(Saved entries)
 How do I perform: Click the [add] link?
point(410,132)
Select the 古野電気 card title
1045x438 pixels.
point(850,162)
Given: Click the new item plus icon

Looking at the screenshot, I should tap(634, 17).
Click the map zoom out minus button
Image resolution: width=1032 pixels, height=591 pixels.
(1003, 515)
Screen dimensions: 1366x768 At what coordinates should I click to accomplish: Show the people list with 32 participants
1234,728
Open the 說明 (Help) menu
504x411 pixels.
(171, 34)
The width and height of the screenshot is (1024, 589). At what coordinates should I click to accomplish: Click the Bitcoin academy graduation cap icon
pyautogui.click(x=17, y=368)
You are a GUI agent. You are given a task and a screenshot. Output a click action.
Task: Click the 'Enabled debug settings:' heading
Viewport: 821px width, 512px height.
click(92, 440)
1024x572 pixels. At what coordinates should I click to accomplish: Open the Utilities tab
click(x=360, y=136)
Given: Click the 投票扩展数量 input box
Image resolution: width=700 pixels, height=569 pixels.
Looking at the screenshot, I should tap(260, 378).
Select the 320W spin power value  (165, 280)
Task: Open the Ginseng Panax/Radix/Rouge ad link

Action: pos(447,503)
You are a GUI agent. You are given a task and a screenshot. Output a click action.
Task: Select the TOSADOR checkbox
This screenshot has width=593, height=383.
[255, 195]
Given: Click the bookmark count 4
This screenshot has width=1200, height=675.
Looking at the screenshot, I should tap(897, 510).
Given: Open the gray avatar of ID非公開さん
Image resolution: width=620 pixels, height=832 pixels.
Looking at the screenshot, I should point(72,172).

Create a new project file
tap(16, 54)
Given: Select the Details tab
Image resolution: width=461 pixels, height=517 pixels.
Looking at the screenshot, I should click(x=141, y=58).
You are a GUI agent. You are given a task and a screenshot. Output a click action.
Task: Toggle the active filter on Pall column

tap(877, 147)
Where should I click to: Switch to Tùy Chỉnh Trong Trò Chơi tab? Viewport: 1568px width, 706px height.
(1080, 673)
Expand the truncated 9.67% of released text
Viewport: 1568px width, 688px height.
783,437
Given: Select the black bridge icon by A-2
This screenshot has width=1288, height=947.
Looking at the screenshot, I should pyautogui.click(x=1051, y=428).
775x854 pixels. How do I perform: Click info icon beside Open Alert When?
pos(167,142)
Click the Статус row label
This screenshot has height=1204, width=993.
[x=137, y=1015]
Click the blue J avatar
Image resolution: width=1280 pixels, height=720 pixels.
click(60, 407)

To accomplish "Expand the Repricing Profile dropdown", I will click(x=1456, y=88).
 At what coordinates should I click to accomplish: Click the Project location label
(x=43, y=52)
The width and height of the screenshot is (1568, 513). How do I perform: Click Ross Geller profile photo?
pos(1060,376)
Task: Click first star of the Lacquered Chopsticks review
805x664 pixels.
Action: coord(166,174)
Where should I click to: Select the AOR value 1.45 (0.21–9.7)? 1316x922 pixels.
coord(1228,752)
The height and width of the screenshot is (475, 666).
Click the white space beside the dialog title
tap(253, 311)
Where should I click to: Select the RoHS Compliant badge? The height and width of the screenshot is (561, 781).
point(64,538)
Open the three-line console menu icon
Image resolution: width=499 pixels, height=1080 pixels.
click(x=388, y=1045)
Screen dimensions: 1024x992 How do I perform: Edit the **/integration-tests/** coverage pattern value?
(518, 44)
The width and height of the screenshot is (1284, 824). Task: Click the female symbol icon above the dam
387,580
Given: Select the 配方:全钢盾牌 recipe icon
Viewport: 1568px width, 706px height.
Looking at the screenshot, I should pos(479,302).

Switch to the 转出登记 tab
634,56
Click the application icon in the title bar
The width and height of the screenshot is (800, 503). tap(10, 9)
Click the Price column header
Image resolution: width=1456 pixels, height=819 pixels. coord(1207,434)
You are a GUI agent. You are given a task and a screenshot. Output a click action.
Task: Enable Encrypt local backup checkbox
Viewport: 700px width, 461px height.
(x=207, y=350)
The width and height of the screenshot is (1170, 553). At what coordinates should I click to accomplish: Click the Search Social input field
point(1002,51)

## Directions for this task:
Using the entries, count the lines that hold the string "avatar"; nothing but the number is needed.

## Solution to the problem:
2